The President of Regional Arts Australia, Dennis Goldner, has expressed concern that the Australian Bureau of Statistics (ABS) will discontinue its work in the area of creative and cultural activity in Australia.
“According to data released by the ABS in 2014, the contribution by the cultural and creative sector to Australia’s economy is more than double that of agriculture, forestry and mining,” Mr Goldner said.
In his media statement of 5 June 2014, the acting Australian Statistician, Jonathan Palmer released a revised ABS work program which proposes to discontinue examination of Culture, Sport and Recreation statistics.
“There is growing alarm throughout the arts and culture sector,” Mr Goldner said. “We also believe this move undermines the work of the Meeting of Cultural Ministers (MCM) and their national cultural data collection, research and analysis.”
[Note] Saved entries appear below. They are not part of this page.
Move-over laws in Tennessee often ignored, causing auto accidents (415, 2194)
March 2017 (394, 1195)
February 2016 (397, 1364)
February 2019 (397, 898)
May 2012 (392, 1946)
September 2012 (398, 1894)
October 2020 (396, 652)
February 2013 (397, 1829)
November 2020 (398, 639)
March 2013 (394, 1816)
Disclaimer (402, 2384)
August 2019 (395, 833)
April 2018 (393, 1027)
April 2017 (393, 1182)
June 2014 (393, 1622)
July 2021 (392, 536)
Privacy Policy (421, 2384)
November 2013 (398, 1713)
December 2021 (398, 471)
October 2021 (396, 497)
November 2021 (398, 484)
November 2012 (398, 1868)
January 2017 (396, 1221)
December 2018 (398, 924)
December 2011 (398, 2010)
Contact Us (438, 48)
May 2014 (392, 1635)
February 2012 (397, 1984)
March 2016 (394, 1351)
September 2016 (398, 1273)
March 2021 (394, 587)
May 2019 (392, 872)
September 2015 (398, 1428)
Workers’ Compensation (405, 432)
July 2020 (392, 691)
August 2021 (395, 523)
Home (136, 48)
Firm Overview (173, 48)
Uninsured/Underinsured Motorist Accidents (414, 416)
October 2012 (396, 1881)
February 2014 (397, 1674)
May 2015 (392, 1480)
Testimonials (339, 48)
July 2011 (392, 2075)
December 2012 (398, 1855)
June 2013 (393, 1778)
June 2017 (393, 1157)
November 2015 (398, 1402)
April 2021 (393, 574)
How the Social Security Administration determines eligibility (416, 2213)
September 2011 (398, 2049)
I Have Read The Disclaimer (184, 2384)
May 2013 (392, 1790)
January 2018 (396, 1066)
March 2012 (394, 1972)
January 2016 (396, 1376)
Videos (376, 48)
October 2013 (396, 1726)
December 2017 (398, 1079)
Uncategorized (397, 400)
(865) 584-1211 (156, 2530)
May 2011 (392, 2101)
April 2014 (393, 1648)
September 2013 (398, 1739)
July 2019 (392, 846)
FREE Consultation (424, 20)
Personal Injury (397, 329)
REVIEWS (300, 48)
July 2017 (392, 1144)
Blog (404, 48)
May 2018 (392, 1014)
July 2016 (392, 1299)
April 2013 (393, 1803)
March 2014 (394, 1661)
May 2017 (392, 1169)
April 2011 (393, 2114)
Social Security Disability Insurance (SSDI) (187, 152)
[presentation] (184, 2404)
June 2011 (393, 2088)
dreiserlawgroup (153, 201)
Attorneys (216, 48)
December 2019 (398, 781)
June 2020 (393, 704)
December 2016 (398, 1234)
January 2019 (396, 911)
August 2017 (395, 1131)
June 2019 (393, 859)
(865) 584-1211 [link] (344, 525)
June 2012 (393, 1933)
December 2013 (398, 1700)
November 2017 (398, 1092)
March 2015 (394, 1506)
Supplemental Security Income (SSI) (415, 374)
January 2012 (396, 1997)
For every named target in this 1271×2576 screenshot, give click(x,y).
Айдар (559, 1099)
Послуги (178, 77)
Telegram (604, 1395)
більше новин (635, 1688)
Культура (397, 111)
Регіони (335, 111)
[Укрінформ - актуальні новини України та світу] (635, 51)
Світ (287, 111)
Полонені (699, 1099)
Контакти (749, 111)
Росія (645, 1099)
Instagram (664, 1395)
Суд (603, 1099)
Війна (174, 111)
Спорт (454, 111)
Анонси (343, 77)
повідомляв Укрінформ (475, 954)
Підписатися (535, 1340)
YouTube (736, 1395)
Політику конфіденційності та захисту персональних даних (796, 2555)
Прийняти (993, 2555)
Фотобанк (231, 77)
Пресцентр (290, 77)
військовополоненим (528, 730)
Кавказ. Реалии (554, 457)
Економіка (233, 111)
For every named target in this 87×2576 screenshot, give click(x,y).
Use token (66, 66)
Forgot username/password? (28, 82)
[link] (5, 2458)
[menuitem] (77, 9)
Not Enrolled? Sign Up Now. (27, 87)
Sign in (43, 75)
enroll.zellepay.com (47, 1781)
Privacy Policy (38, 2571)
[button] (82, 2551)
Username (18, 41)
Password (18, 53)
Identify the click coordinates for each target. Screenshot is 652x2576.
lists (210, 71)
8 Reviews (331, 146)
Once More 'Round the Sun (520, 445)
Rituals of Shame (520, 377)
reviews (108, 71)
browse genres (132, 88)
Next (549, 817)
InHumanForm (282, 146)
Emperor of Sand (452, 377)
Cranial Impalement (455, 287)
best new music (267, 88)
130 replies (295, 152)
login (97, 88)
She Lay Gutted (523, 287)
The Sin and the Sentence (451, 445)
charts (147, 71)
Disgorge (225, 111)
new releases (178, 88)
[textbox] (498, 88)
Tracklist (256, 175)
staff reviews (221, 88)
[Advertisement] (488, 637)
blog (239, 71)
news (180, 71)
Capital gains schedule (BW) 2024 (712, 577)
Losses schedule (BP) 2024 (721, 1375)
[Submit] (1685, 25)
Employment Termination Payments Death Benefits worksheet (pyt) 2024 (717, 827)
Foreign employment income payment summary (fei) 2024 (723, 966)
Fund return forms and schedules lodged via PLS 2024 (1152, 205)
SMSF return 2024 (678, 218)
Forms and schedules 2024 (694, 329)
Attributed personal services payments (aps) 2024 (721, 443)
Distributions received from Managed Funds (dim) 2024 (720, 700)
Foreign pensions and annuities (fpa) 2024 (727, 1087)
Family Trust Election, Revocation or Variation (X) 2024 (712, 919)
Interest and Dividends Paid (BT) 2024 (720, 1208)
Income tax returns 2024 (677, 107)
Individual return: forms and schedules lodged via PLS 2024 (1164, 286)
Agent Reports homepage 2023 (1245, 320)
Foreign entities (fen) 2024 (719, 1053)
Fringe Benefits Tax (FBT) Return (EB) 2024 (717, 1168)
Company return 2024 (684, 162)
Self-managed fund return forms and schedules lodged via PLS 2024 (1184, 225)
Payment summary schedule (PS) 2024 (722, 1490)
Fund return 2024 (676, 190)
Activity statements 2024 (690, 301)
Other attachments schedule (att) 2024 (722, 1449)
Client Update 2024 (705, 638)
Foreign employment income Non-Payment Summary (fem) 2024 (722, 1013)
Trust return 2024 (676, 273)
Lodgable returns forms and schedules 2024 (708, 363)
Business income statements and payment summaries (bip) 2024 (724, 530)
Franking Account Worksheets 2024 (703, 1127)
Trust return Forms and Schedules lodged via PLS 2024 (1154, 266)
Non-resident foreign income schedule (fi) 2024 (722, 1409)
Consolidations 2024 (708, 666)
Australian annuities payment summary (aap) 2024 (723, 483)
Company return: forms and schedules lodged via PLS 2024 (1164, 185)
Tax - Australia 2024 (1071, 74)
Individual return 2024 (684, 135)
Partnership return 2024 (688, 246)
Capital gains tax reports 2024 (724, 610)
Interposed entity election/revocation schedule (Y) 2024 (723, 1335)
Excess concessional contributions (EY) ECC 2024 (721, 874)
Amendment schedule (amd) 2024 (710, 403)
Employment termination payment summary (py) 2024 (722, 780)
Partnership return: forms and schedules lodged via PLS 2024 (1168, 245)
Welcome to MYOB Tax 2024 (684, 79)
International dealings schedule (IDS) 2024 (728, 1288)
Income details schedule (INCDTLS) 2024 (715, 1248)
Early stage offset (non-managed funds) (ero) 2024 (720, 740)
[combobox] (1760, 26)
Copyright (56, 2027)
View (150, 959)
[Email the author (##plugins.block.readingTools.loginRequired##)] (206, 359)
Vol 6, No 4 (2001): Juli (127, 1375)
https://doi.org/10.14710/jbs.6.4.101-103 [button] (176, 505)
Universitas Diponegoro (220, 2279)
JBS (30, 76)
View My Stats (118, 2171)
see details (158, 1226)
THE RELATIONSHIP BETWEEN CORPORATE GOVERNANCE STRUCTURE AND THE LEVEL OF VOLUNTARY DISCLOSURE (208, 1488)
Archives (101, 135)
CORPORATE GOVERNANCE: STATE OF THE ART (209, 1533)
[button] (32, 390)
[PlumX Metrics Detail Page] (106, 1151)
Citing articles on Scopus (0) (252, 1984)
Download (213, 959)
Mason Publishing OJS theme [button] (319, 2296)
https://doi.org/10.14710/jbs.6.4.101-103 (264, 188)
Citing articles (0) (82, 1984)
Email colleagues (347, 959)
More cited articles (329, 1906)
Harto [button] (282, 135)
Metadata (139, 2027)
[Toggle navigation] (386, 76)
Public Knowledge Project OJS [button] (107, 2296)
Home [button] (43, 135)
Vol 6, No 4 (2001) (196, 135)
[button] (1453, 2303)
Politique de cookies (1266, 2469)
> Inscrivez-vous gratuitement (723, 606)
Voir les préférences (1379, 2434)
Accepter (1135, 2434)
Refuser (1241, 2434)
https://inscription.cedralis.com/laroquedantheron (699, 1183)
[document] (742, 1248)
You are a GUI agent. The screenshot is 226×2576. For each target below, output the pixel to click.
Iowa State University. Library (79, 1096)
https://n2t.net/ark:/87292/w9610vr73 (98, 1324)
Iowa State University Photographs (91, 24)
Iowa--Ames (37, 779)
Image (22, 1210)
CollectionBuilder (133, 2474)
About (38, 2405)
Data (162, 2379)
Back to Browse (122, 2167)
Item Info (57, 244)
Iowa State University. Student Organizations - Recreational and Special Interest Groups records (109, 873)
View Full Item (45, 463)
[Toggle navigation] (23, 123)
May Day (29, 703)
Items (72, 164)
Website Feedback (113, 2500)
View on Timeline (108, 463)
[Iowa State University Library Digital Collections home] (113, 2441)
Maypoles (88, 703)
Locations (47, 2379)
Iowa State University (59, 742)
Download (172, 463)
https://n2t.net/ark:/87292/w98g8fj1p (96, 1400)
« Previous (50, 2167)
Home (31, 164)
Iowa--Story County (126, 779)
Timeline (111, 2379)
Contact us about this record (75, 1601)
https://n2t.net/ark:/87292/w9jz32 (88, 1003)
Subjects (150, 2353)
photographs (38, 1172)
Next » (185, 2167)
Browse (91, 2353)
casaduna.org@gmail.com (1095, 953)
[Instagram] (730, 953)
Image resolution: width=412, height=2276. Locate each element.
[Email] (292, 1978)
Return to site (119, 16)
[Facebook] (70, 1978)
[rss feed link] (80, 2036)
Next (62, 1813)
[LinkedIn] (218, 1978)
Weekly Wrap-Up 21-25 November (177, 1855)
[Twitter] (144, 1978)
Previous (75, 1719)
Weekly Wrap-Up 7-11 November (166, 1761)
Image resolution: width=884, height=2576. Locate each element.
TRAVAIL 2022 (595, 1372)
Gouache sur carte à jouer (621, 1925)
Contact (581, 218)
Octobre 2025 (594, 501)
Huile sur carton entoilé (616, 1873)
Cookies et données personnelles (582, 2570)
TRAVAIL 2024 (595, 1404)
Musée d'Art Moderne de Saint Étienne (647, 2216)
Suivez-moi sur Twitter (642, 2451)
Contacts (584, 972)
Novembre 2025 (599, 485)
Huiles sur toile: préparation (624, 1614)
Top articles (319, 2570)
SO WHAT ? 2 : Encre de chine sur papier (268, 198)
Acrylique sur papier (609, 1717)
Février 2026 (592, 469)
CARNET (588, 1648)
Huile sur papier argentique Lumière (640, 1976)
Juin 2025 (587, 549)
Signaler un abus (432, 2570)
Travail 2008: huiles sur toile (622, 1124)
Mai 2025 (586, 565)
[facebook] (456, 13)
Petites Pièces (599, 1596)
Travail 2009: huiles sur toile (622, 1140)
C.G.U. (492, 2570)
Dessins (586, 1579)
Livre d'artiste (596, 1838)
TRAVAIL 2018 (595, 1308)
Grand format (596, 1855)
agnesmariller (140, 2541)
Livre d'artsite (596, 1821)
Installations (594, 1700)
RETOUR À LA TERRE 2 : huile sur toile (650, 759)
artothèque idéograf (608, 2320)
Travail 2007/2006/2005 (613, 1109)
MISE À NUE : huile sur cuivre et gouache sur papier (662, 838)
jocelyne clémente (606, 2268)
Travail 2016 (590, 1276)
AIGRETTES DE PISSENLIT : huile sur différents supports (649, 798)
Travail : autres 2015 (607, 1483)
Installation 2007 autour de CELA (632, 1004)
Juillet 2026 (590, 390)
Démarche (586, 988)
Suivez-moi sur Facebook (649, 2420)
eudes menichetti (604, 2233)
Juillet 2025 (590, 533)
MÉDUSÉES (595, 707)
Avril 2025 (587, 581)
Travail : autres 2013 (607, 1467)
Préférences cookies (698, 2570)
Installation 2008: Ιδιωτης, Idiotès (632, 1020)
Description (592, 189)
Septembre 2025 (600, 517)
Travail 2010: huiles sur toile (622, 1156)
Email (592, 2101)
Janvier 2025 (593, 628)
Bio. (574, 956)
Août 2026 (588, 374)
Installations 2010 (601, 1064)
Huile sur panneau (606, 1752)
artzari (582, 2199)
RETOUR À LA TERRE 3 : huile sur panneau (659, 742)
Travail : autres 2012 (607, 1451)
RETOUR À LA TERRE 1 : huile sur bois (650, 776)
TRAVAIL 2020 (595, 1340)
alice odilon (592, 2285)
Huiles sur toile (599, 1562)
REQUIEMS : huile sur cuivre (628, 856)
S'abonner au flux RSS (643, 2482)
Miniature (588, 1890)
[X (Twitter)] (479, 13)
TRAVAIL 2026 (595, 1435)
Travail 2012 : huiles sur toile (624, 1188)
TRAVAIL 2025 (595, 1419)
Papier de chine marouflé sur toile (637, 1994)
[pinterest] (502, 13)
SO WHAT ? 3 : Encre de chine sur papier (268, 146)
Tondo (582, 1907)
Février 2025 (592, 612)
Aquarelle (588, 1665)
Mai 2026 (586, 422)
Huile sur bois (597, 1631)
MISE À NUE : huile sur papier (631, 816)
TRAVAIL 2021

“Arts and culture, as an industry, plays a major role in the national economy and it demands appropriate scrutiny,” Mr Goldner said. “The continued growth and wellbeing of cultural and creative activity aligns with Australia’s economic interests, but it is also central in promoting Australia as a clever country.”
From the ABS’ recent statement, it appears that the ABS has singled out Culture, Sport and Recreation statistics. It has not indicated an intention to reduce its examination of any other specific area of economic activity.
“The arts is big business. It is difficult to imagine the ABS discontinuing statistical work in health, education and retail trade, yet by its own statistics, these areas have a smaller Gross Value Add than cultural and creative activity,” Mr Goldner said.
“The data collected by the ABS is essential in understanding and resourcing the not-for profit arts sector in Australian today. We urge the ABS to maintain this vital part of its program.”
In February 2014, the ABS released data highlighting the national significance of cultural and creative industries. It estimated that in 2008 – 2009 cultural and creative activity provided a Gross Value Add (GVA) of $86.0 billion (6.9%) to Australia’s economy. This places cultural and creative activity squarely among the mainstream elements of Australia’s economic activity.
Cultural and creative activity outranked retail trade ($57 billion – 4.9%) and education and training ($53 billion – 4.6%) and more than doubled the contribution of agriculture, forestry and mining ($29 billion – 2.5%).